— start of Data —

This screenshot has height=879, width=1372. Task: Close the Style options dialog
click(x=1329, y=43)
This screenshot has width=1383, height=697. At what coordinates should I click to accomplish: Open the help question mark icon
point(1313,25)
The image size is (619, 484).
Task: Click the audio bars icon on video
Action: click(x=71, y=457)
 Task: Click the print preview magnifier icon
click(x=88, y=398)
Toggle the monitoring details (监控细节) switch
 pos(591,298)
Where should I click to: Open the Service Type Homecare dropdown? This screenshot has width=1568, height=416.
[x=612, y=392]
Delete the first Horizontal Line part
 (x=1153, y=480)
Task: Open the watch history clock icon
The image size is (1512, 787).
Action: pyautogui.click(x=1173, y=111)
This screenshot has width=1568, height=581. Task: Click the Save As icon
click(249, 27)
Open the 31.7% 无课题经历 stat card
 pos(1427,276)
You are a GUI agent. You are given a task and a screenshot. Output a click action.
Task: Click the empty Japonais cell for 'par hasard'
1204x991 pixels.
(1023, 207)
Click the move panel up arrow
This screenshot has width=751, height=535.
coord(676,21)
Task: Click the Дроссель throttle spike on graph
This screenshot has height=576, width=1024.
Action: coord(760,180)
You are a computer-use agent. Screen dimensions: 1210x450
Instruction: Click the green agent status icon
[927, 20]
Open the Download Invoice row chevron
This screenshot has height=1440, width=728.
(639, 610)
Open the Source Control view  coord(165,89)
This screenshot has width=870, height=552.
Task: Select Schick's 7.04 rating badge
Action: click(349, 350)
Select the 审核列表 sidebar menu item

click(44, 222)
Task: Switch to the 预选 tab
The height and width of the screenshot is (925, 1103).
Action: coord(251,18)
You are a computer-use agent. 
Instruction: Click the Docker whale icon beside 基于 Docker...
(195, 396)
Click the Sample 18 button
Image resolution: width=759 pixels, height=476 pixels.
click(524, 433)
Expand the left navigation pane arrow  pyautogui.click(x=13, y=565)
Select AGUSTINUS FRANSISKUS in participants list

— end of Data —

▶ Task goal
Print the lines of the records above exactly as they appear, from the line with "Click the move panel up arrow" up to and including the line with "Expand the left".

▶ Result for this exercise
Click the move panel up arrow
This screenshot has width=751, height=535.
coord(676,21)
Task: Click the Дроссель throttle spike on graph
This screenshot has height=576, width=1024.
Action: coord(760,180)
You are a computer-use agent. Screen dimensions: 1210x450
Instruction: Click the green agent status icon
[927, 20]
Open the Download Invoice row chevron
This screenshot has height=1440, width=728.
(639, 610)
Open the Source Control view  coord(165,89)
This screenshot has width=870, height=552.
Task: Select Schick's 7.04 rating badge
Action: click(349, 350)
Select the 审核列表 sidebar menu item

click(44, 222)
Task: Switch to the 预选 tab
The height and width of the screenshot is (925, 1103).
Action: coord(251,18)
You are a computer-use agent. 
Instruction: Click the Docker whale icon beside 基于 Docker...
(195, 396)
Click the Sample 18 button
Image resolution: width=759 pixels, height=476 pixels.
click(524, 433)
Expand the left navigation pane arrow  pyautogui.click(x=13, y=565)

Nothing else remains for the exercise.